In the Nordic mythology it is spelled Rangnarök,(atleast here in Sweden)
but outside of that i have also seen the spellings Ragnarok and Rangarök, so i guess yours is also correct.


----------



## Lantarion (Sep 11, 2002)

'Ragnarök' is Norse, but I'm still pretty sure it's spelled like this in the Edda. 
Anyway, I think Saruman would have been corrupted by the immense power within the Ring, and eventually the Ring would have taken control over Saruman and through him it would have united all the armies of evil in Middle-Earth and turned them against the rest of the world (and eventually towards Aman). Saruman was far too weak to use the Ring effectively for very long. The Ring would have toyed around with him first, let him think he was in charge, and then it would ensnare his mind. WHAM!!


----------



## Theoden (Sep 12, 2002)

> _Originally posted by Dwimmerlaik _
> * ...I don't think any being in ME other than Sauron,could control the ring to anywhere near the extent that he could.The ring was an extension of himself-including both his power and malice.No other being in ME could fulfill this criteria to any degree,not even Saruman,though he came as close as anyone could. The ring,you might say was tailor-made to suit Sauron.
> *



Well said. It was evil... in and of itself. There was no good in it, and thus could never be used for the good of all. Anything that was done with it would have a dirty taste to it. Anyone else who tried to rule it would be placing himself in Saurons shoes... and that is a place where no sain person wants to be.

-me


----------



## Ceorl (Sep 14, 2002)

Perhaps none in ME could comtrol it as well as Sauron, however there were quite a few who would have the power to use it against Sauron; to his downfall.

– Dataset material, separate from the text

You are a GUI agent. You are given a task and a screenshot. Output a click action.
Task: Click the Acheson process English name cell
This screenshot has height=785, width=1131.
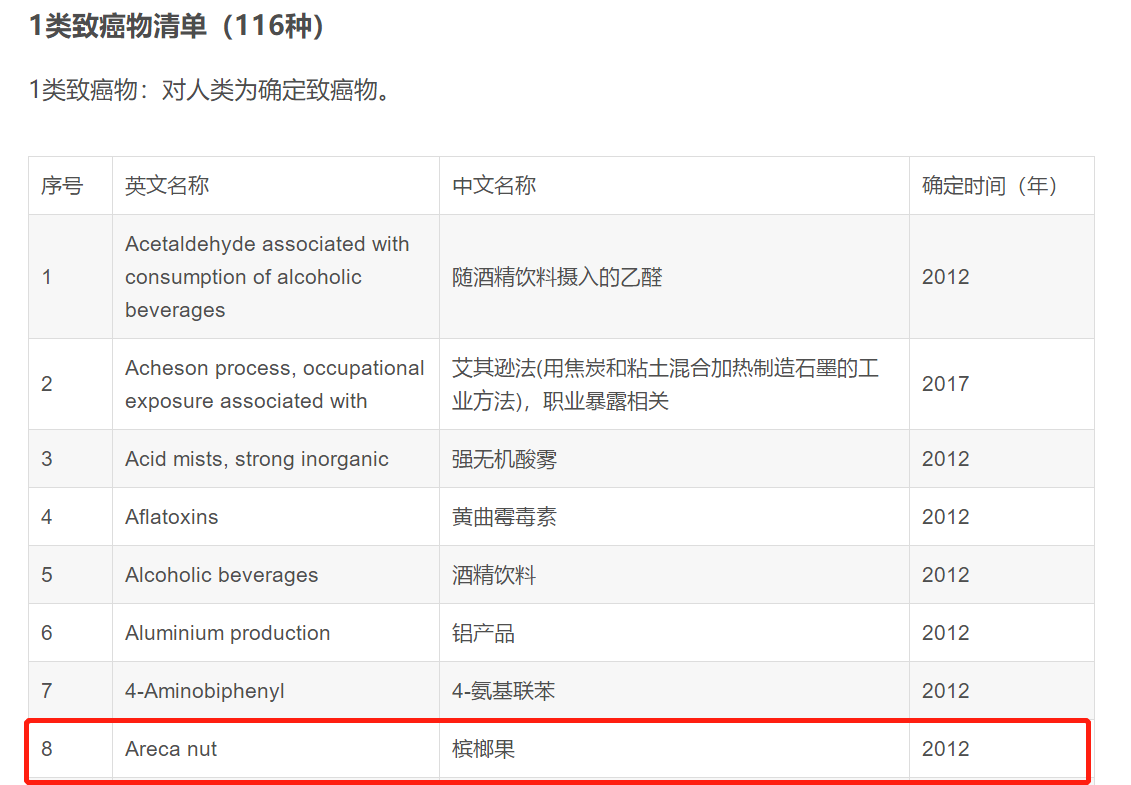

Saruman, Gandalf, Denethor, Aragorn, Galadriel, Elrond, Cirdan, possibly Faramir or Boromir. All of them could have wielded it to destroy Sauron and succeeded. 



> For he fears which mighty one should come forth wielding the ring



If Sauron was afraid of 'some mighty one' who could have destroyed him then obviously there were numerous people with the power to overthrow him.


----------



## Lantarion (Sep 14, 2002)

No, I think Sauron didn't know whether there were such 'powerful figures' in M-E or not.


----------



## Ceorl (Sep 15, 2002)

Hmm guess it is a matter of opinion really. Personally I believe that those I listed could have defeated Sauron had they had the time to learn how to use the ring.


----------



## Dwimmerlaik (Sep 17, 2002)

Dear Ceorl,
If any of the person's that you mentioned had the time,power,will and self confidence to use the ring to their potential,I am sure that they could have had the power to dominate and defeat any of Sauron's force's on a local level.
This really was never a practical propisition as Sauron's competitor and enemie's were working to a very limited budget of time.
Sauron was not quite as omnipotent as his reputation would have some believe,he posessed of power's beyond the comprehension of most inhabitant's of ME,though he did have his limitation's.
He was certainly aware of the descendant's of Isildur,the istari and the steward's of Gondor.These worthie's certainly ranked highly on Sauron's danger list.
It was probably a combined appreciation of those enemie's strength's that he saw as a danger to his own person and the fact that the risk's involved in attacking them,may have led him to conclude that these enemie's were sufficiently powerful enough to wield the ring against him.
It shouldn't be forgotten that Sauron was never one to relinquish a weapon in fear of moral scruple's,and as such he expected other's to use the same method's in pursuit of their aim's.


----------